MR: Back then, the answer would have been “no.” Every urologist I knew of, even at UNC, was not a fan of PAE. But being at an academic center, we’re open to trying new things and we’re all about testing hypotheses and seeing what works and what doesn’t. This is a new technology that was going to happen regardless of whether urology was involved or not, so I wanted to get involved in some good trials and studies that would determine if it is effective and where it fits in the armamentarium of treating BPH. We now know that the technology works, and many urologists are starting to incorporate PAE into their practices. There are still naysayers, but we now mostly recognize that the procedure is effective, so it is now about finding where it fits and how best to coordinate with IR.
Dr. Raynor mentioned that IR and urology have natural collaborations. What makes PAE different?
AI: I think a lot of the collaboration you see between urology and IR is when we need the other to do something that we don’t do, whether it’s placing a nephrostomy tube or embolizing a bleed after a renal biopsy.
With PAE, however, we’re treating a disease state that is entirely treated and owned by urology. It’s as if urologists started treating hepatocellular carcinoma or something that we consider part of the IR domain. But PAE is different because there’s a bit of a turf battle, and I don’t blame them. Urologists have been studying and thinking about this disease state for years and here we are butting our heads in and saying we have a solution. I think the challenge for urologists is to step back and look objectively at how PAE can help their patients.
To be frank, there’s also underlying financial elements. The same patients who would go for urology now go to IR. The issue with PAE is that we’re competing for the same patients and IR is entering a space that has been owned by urology.
MR: You can draw parallels between other disease states in urology as well, like kidney cancer. A percentage of our patients are managed by IR with embolization. It started laparoscopic and then transitioned to IR in most places. And for a good reason, because they do it all the time.

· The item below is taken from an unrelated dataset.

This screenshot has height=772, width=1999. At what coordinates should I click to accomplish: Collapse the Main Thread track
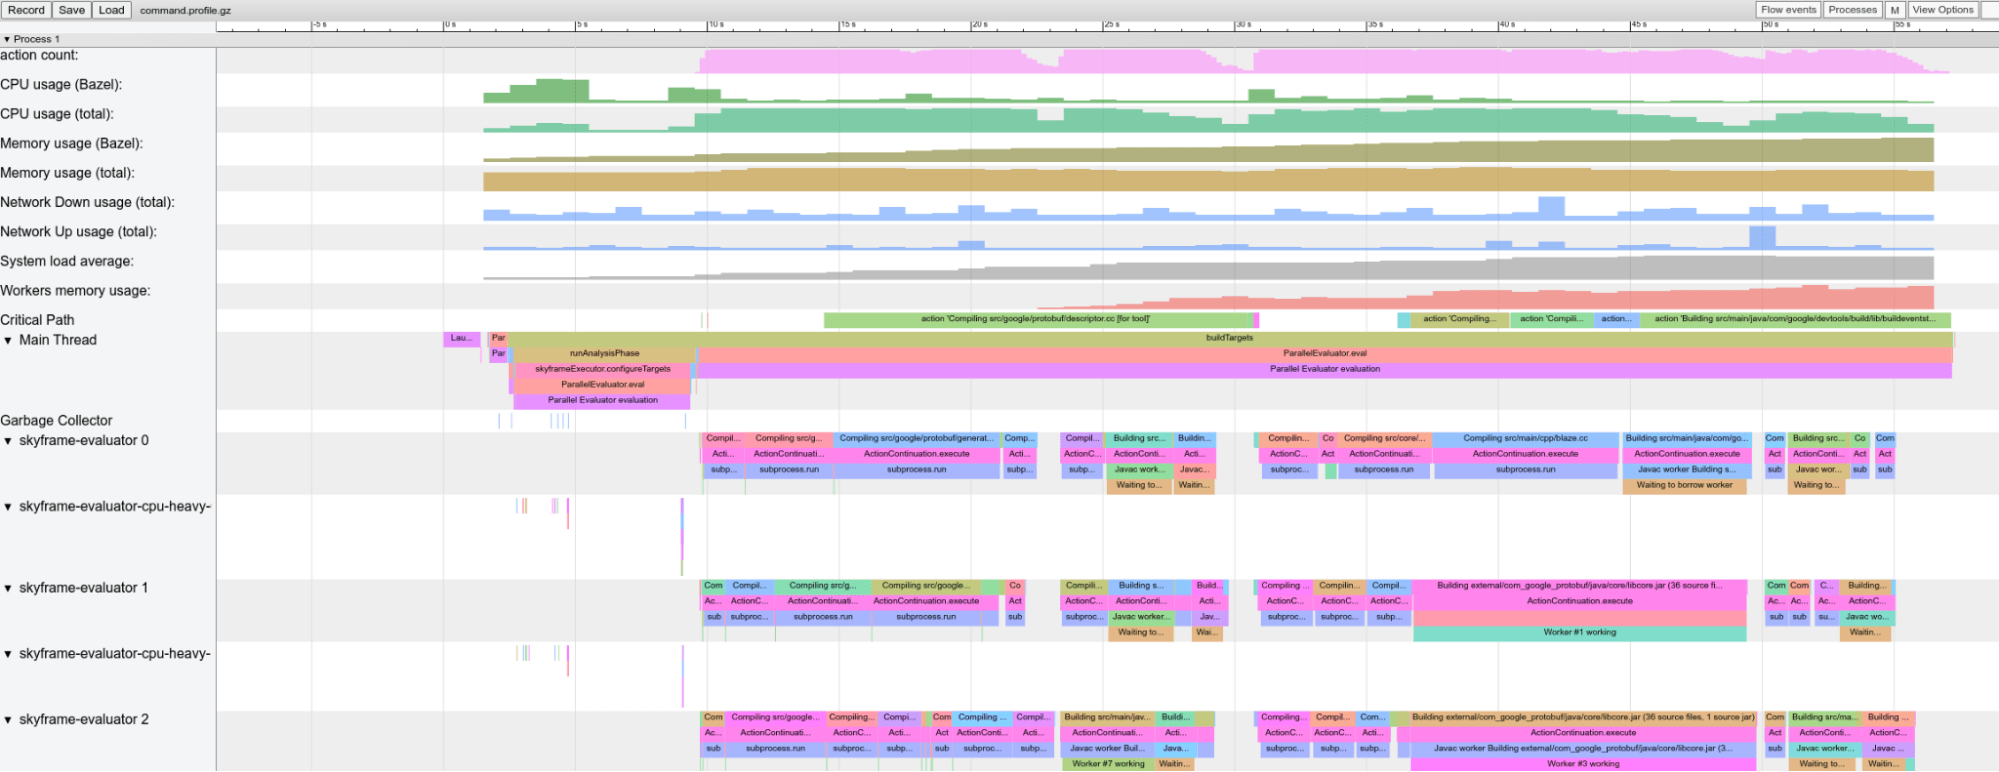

Another disease state I think about is prostate cancer. Back in the day it was all urology. You either had a radical prostatectomy or you went on androgen deprivation therapy. Then radiation came into the fold and is now a large part of prostate cancer management, either as a primary treatment or as a secondary salvage radiation with or without surgery.

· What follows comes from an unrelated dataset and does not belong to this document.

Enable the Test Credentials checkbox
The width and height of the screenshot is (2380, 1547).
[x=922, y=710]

So urology has taken a multidisciplinary approach for other disease states we’ve owned and I think we’re just seeing that process early on with PAE for BHP. There has been a little bit of a turf war over the last few years, but that will change as more evidence arrives. It’s the natural cycle of medical innovation.
Do you have any advice for other IRs or urologists on collaborating with each other?

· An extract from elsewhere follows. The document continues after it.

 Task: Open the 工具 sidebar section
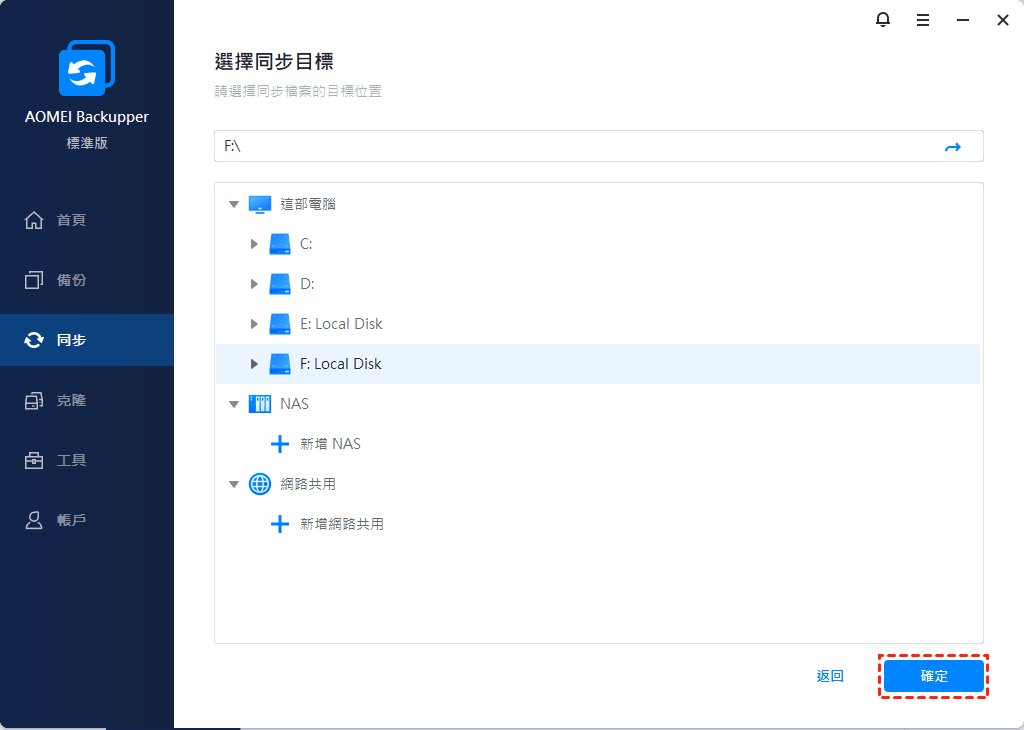click(71, 460)

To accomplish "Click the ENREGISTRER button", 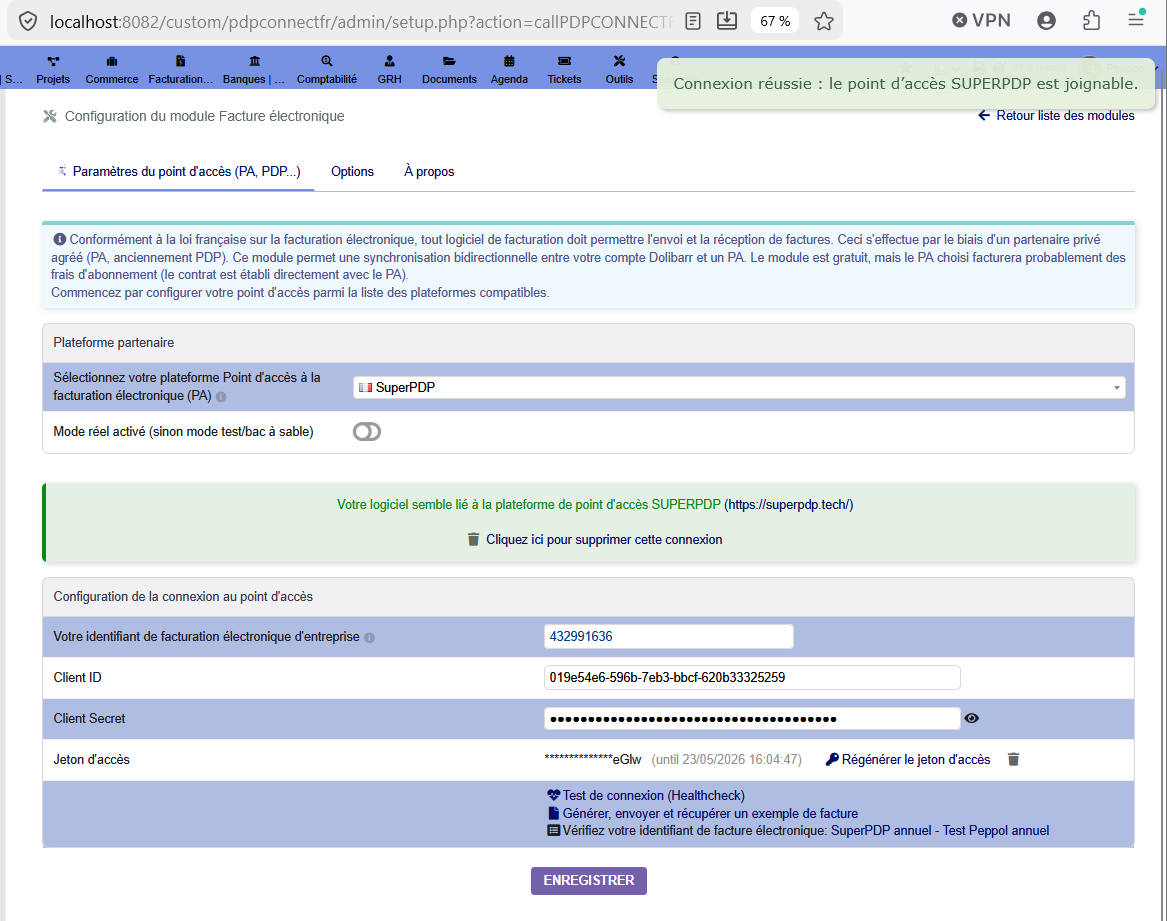I will [589, 881].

MR: It’s about communication. I had a good relationship with Ari already, but it’s crucial to communicate and make clear to your partners that the goal is not to steal patients. If you look at urology’s BPH volume since we’ve started this collaboration, it’s only gone up. Working together has benefitted both of us. There are patients who will not be great candidates for PAE, and urology can offer them a better option. The rising tide of our collaboration really has lifted all boats. Working together will not be a detriment to your BPH practice, and it will only enhance it.
AI: I would add that both parties approaching the decision with humility helps. From an IR standpoint, you can’t go to the urology group and say that PAE is going to be the best for all patients. You can’t dismiss all the urology procedures, because they have value and will be best for certain patients. If you approach with humility, say that you have a procedure you think could benefit some patients and ask the urologist to work with you on it, and you welcome questions and feedback, then things will work out great. Collaboration breaks down when egos get in the way.